EXTRACT TO READ
────────
Saudi Arabia, the world’s largest oil exporter, said Iran’s accord with world powers was a “first step” in preventing the country from developing nuclear weapons.
The agreement is a “step toward reaching a comprehensive resolution to the Iranian nuclear program,” the official Saudi Press Agency said today, citing a statement after the kingdom’s weekly cabinet meeting. The Middle East and Gulf region should be “free of all weapons of mass destruction, including nuclear weapons,” it said.
The accord signed in Geneva yesterday was the first major breakthrough since 2003 in the deadlock over Iran’s nuclear program. The dispute has raised concerns about a nuclear arms race in the oil-rich region and deepened the rift between Shiite and Sunni Muslims. Saudi Arabia, the Gulf’s leading Sunni power, and Shiite-ruled Iran are fighting a proxy war in Syria, backing opposite sides in the civil war.
────────
WORK ITEM
Could you copy out the report on Saudi Arabia's response to the Iran nuclear accord word for word, from start to finish?
────────
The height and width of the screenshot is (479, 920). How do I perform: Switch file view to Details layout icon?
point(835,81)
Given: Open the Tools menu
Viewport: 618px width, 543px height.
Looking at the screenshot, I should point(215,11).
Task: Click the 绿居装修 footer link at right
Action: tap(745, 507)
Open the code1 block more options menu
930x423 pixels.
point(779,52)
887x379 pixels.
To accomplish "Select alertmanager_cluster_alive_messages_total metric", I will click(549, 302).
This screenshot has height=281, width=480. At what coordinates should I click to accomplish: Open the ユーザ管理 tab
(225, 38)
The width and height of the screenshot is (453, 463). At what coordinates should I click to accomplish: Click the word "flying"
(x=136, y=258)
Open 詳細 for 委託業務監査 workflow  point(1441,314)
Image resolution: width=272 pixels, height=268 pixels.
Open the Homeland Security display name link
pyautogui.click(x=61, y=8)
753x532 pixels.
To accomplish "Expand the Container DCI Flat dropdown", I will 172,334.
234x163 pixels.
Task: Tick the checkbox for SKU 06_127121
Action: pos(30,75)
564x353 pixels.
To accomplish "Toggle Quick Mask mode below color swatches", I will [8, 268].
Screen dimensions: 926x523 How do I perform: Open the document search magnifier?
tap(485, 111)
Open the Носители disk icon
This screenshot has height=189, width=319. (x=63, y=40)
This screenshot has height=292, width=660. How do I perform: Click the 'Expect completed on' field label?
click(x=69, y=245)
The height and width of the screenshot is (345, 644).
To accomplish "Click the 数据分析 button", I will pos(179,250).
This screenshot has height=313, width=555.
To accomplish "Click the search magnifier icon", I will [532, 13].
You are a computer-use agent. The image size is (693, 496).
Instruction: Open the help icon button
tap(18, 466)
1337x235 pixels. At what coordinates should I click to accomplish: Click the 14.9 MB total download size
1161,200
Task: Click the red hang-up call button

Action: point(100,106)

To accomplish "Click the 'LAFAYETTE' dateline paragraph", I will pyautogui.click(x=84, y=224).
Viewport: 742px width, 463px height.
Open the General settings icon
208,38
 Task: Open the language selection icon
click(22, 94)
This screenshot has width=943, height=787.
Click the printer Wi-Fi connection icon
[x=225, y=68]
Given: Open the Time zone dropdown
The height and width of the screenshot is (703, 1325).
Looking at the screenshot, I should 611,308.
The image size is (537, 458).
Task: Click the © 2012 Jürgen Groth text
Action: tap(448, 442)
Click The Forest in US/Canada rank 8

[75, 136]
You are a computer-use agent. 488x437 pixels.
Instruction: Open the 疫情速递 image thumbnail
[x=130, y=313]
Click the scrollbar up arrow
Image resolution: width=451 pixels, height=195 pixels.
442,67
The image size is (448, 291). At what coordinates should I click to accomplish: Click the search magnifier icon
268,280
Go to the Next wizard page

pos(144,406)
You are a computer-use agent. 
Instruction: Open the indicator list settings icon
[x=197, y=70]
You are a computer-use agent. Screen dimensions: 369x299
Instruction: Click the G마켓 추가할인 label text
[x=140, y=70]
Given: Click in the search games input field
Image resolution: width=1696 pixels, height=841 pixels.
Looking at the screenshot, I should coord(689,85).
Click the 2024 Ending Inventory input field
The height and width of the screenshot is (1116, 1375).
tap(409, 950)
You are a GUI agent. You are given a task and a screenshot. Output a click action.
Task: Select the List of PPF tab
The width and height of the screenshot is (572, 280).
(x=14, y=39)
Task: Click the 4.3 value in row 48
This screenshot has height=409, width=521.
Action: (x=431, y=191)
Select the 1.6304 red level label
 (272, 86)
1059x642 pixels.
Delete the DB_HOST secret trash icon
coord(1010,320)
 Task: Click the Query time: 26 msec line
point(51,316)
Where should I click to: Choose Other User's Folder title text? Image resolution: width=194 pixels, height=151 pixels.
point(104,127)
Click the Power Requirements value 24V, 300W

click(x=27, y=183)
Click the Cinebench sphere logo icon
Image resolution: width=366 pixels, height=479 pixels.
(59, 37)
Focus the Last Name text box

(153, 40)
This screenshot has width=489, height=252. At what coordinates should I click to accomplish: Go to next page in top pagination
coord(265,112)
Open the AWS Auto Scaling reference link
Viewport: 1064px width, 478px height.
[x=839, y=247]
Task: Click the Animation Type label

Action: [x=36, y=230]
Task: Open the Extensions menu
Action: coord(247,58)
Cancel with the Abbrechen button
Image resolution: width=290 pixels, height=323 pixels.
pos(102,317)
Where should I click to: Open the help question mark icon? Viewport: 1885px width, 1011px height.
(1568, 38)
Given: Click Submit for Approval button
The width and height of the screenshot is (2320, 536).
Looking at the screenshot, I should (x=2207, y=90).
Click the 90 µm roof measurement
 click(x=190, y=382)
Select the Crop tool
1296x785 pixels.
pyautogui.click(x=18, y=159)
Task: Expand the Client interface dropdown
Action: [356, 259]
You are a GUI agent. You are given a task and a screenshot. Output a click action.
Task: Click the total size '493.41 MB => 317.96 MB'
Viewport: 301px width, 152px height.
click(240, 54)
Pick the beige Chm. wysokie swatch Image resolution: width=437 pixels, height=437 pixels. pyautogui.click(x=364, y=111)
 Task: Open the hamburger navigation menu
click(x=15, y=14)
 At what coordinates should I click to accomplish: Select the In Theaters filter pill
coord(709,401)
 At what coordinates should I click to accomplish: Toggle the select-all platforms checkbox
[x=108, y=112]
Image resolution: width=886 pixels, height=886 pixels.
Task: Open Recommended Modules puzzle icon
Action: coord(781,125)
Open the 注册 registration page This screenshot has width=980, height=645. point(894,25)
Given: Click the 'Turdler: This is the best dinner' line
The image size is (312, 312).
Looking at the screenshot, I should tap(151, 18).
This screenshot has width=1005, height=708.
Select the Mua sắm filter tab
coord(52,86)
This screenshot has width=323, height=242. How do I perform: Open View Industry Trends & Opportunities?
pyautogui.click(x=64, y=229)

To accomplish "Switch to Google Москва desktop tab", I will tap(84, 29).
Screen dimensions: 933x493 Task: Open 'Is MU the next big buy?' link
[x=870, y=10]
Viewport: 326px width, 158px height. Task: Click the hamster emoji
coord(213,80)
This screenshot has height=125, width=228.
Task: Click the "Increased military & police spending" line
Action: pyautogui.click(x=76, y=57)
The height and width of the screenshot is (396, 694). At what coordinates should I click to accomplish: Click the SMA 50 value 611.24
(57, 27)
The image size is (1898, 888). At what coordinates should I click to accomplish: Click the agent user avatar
────────
SOLUTION TO THE EXERCISE
Saudi Arabia, the world’s largest oil exporter, said Iran’s accord with world powers was a “first step” in preventing the country from developing nuclear weapons.
The agreement is a “step toward reaching a comprehensive resolution to the Iranian nuclear program,” the official Saudi Press Agency said today, citing a statement after the kingdom’s weekly cabinet meeting. The Middle East and Gulf region should be “free of all weapons of mass destruction, including nuclear weapons,” it said.
The accord signed in Geneva yesterday was the first major breakthrough since 2003 in the deadlock over Iran’s nuclear program. The dispute has raised concerns about a nuclear arms race in the oil-rich region and deepened the rift between Shiite and Sunni Muslims. Saudi Arabia, the Gulf’s leading Sunni power, and Shiite-ruled Iran are fighting a proxy war in Syria, backing opposite sides in the civil war.